-- REQUIRED WORK --
Copy the lines exactly, from the start down to the line containing "Action: (465, 266)", leaving the pictures out of your answer.

-- RECORD EXCERPTS --
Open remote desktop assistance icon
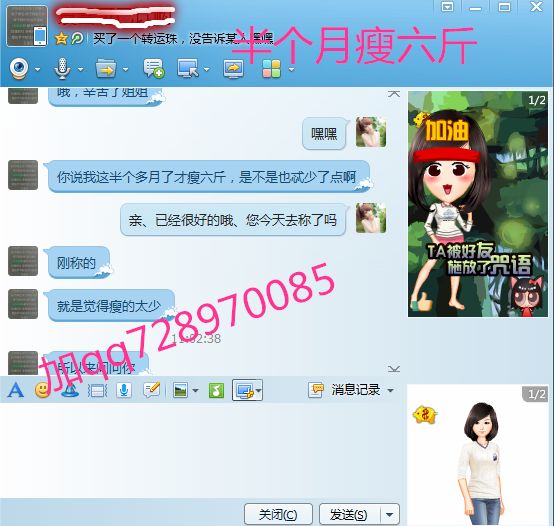The height and width of the screenshot is (526, 554). (188, 69)
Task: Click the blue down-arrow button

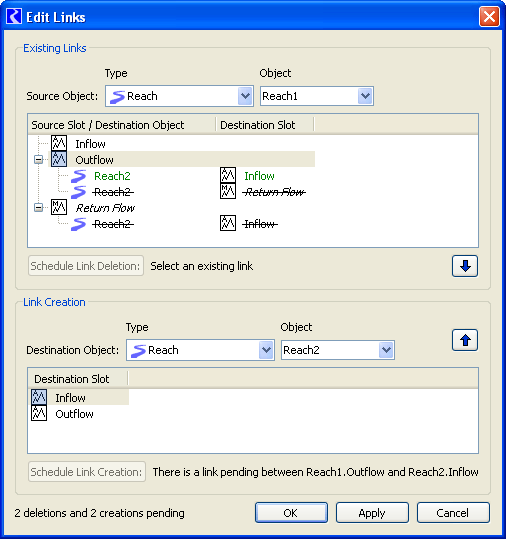Action: (465, 266)
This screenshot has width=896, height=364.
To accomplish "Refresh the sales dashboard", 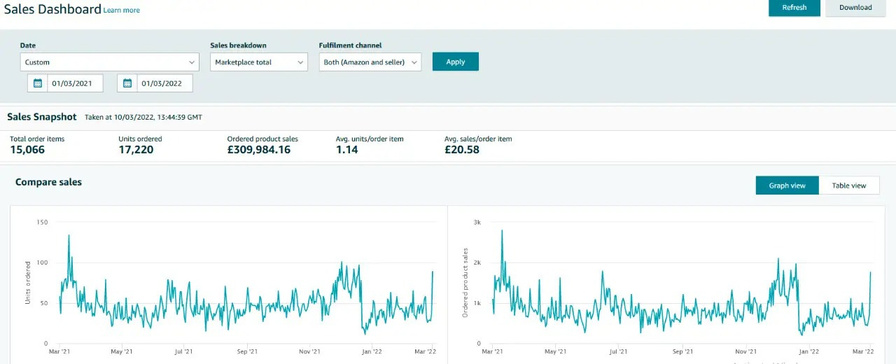I will tap(794, 7).
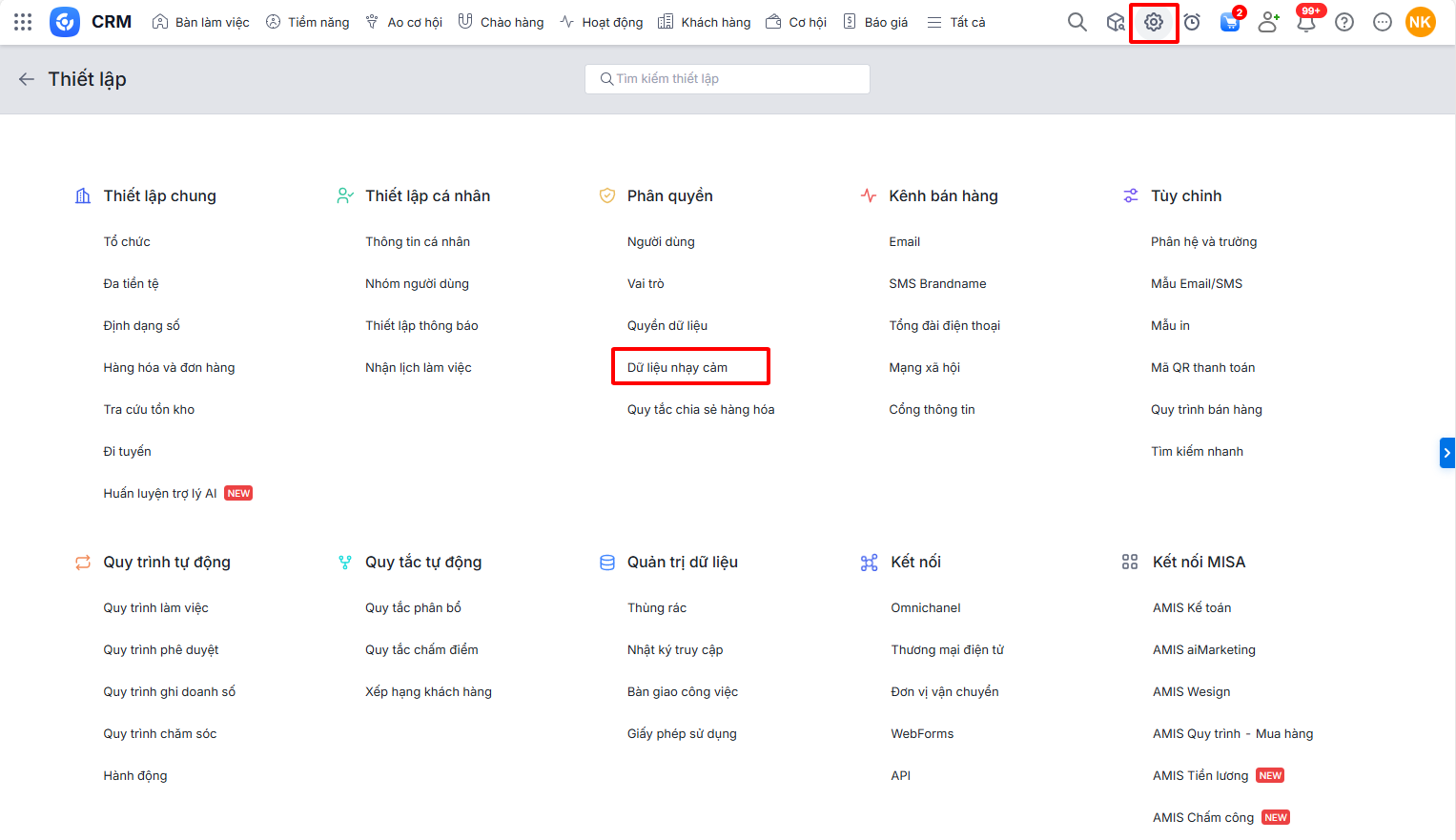Open 'Huấn luyện trợ lý AI' link
Screen dimensions: 1456x840
point(160,493)
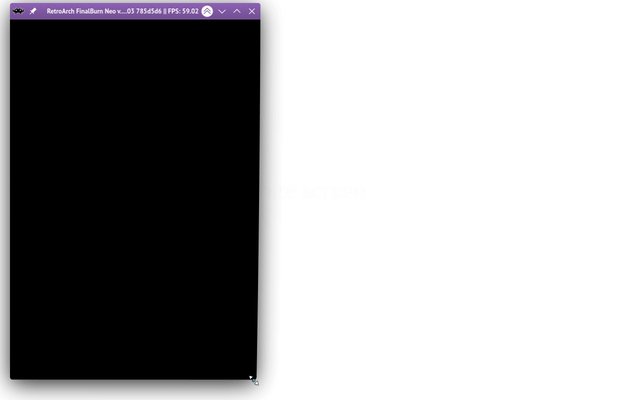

-- TASK OUTPUT --
Open remote desktop assistance icon
The height and width of the screenshot is (526, 554). (188, 69)
Task: Click the blue down-arrow button

Action: (465, 266)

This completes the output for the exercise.